Für einen reibungslosen Übergang von der Schule in den Beruf: Landkreis Ludwigslust-Parchim setzt auf Arbeitsbündnis mit Arbeitsagentur, Jobcenter, Schulamt und Kultusministerium

2018-05-09 Unterzeichnung des Kooperationsvertrags Arbeitsbündnis Jugend-Beruf
Der stellvertretende Landrat Wolfgang Schmülling, Hagen Liedtke, Geschäftsführer des Jobcenters Ludwigslust-Parchim, Guntram Sydow, Leiter der Agentur für Arbeit Schwerin, und Gerd Jaacks, Leiter des Staatlichen Schulamtes Schwerin (v.l.) unterzeichnen den Kooperationsvertrag Arbeitsbündnis Jugend-Beruf. © Landkreis Ludwigslust-Parchim

Etwa 1600 junge Leute befinden sich derzeit im Landkreis Ludwigslust-Parchim im letzten Schuljahr und suchen ihren Weg in den ersten Arbeitsmarkt. Die berufliche Orientierung startet im Idealfall jedoch bereits einige Jahre zuvor. Doch auch wenn rein rechnerisch Jugendliche auf dem Ausbildungsmarkt gute Zukunftsperspektiven haben, finden trotz vielfältiger Aktivitäten im Rahmen der beruflichen Orientierung längst nicht alle Jugendlichen das passende Angebot. Zum Teil brechen sie vorzeitig die Ausbildung oder das Studium ab oder sie gehen dem regionalen Arbeitsmarkt verloren, weil ihnen die hiesigen Angebote nicht bekannt sind oder nicht attraktiv genug erscheinen.

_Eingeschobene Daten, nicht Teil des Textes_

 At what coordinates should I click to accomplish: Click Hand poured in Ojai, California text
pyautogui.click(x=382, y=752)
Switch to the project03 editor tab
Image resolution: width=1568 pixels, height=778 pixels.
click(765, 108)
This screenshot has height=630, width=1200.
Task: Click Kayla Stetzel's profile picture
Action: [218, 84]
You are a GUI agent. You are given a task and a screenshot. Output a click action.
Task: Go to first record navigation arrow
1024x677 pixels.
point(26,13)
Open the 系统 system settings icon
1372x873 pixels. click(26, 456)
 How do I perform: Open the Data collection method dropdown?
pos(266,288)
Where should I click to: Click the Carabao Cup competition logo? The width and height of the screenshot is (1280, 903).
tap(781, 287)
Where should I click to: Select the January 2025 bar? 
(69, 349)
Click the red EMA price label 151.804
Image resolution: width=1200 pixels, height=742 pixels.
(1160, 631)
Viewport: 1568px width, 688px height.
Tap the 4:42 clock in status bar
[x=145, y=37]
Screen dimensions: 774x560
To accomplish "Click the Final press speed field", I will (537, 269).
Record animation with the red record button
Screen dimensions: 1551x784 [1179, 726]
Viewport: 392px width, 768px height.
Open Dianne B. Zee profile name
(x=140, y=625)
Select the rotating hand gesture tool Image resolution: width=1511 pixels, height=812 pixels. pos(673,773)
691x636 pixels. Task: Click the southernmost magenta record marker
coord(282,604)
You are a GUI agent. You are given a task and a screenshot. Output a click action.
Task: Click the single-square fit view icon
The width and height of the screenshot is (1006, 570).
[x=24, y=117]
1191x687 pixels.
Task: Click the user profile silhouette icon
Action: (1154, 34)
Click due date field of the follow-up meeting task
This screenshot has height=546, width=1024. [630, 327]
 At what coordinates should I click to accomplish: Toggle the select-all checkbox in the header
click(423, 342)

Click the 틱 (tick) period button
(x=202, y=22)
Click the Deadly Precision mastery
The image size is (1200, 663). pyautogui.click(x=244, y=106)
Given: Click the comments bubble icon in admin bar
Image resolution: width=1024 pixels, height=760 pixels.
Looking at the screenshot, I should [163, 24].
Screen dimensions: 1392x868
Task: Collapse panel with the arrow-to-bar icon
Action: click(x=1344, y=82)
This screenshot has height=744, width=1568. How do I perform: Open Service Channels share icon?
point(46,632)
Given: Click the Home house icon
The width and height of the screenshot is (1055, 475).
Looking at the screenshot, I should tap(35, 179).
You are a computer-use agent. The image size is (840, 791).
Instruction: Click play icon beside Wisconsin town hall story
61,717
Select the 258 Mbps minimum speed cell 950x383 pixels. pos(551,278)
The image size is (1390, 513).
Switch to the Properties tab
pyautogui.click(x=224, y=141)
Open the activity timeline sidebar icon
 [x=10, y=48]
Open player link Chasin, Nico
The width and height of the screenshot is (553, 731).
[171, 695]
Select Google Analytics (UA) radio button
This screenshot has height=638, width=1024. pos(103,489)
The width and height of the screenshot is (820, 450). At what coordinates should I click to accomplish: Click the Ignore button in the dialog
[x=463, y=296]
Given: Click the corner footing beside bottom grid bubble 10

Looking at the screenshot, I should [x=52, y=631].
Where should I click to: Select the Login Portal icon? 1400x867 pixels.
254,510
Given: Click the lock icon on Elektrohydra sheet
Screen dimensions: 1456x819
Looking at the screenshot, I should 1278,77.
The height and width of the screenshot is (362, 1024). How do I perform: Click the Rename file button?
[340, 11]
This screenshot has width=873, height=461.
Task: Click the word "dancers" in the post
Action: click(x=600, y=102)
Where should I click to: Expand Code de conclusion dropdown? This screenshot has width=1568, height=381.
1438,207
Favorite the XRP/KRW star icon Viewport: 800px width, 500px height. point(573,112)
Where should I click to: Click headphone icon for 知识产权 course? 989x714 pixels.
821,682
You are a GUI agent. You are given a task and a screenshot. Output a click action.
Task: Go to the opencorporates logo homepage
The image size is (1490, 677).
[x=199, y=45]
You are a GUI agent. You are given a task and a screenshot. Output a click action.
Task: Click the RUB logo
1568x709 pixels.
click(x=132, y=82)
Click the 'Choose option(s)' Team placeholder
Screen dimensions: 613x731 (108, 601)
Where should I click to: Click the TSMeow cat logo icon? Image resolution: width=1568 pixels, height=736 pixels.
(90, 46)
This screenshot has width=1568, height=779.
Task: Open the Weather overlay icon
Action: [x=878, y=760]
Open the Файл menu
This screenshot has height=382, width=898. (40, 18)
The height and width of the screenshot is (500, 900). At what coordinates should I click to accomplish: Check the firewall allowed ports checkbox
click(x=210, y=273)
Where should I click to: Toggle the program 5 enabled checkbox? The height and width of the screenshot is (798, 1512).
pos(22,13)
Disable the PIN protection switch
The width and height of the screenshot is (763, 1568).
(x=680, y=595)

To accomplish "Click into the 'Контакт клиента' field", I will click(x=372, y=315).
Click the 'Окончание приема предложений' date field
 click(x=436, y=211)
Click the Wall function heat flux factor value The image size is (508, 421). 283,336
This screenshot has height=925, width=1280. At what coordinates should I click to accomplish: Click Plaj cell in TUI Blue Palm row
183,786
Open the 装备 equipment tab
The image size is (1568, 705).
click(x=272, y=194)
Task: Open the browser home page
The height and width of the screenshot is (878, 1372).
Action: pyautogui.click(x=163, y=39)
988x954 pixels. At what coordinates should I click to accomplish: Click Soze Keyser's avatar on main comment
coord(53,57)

Noch vor wenigen Jahren lag ein besonderer Schwerpunkt auf Jugendliche, die keinen beruflichen Anschluss nach der Schule fanden. Heute ist es wichtiger denn je, die gesamte Zielgruppe in den Blick zu nehmen. Der stellvertretende Landrat Wolfgang Schmülling betont: „Wir können es uns schon lange nicht mehr leisten, im Rahmen der beruflichen Integration nach dem Feuerlöschprinzip zu handeln. Die Wirtschaft hat das schon lange erkannt und investiert viel Zeit und Geld in die Akquise ihres künftigen Personals. Nun müssen wir auf Verwaltungsebene nachziehen und vorhandene Strukturen ausbauen, um den Jugendlichen den bestmöglichen Übergang von der Schule in den Beruf zu ermöglichen.“

Das Arbeitsbündnis Jugend-Beruf – der Landkreis, die Agentur für Arbeit Schwerin, das Jobcenter Ludwigslust-Parchim, das Staatliches Schulamt Schwerin und das Referat für Schulaufsicht berufliche Schulen, berufliche Bildung und Fachkräftesicherung des Ministeriums für Bildung, Wissenschaft und Kultur M-V – setzt verstärkt auf  frühzeitige Orientierung auf dem Arbeitsmarkt, bessere Abstimmung der Angebote auf die Bedürfnisse und Anforderungen der Jugendlichen, um Ausbildungs- und Studienabbrüchen vorzubeugen sowie den regionalen Arbeitsmarkt zu stärken. Hierfür bestehen jedoch noch immer Schnittstellenprobleme zwischen den verschiedenen Zuständigkeitsbereichen. Das betrifft eine mangelnde Transparenz für Jugendliche, gesetzliche Vertreter und beteiligte Institutionen und Akteure über die Unterstützungs- und Hilfsangebote, die Frage nach einer flächendeckenden Verteilung der Angebotsstruktur und einem einheitlichen Qualitätsverständnis der Partner sowie die Frage der Gleichbehandlung aller Jugendlichen im Sinne einheitlicher Startbedingungen.

Die Kooperationspartner sind sich einig, dass hierfür eine beständige Struktur der Zusammenarbeit etabliert werden muss und ein Kümmerer an neutraler Stelle erforderlich ist, um diesem Koordinierungsbedarf gerecht zu werden. Hierfür finanziert der Landkreis seit dem 16. April eine unbefristete Stelle in der Netzwerkstelle Bildung aus dem Büro für Chancengleichheit des Landkreises Ludwigslust-Parchim. Uta Gellermann, welche bereits über langjährige Erfahrungen im Übergangsmanagement verfügt, ergänzt das Team der Netzwerkstelle Bildung als künftige Bildungskoordinatorin Jugend-Beruf und ist fortan wichtige Ansprechpartnerin für alle Jugendlichen, Institutionen und Partner des Arbeitsbündnisses Jugend-Beruf. „Durch diese Stelle können wir besser präventiv agieren und unsere Potenziale bestmöglich ausschöpfen. Im Hinblick auf die zukünftige wirtschaftliche und gesamtgesellschaftliche  Entwicklung unseres Landkreises hat es oberste Priorität, Jugendlichen einen ihren Fähigkeiten und Neigungen entsprechenden Ausbildungsweg aufzuzeigen“, ergänzt Wolfgang Schmülling.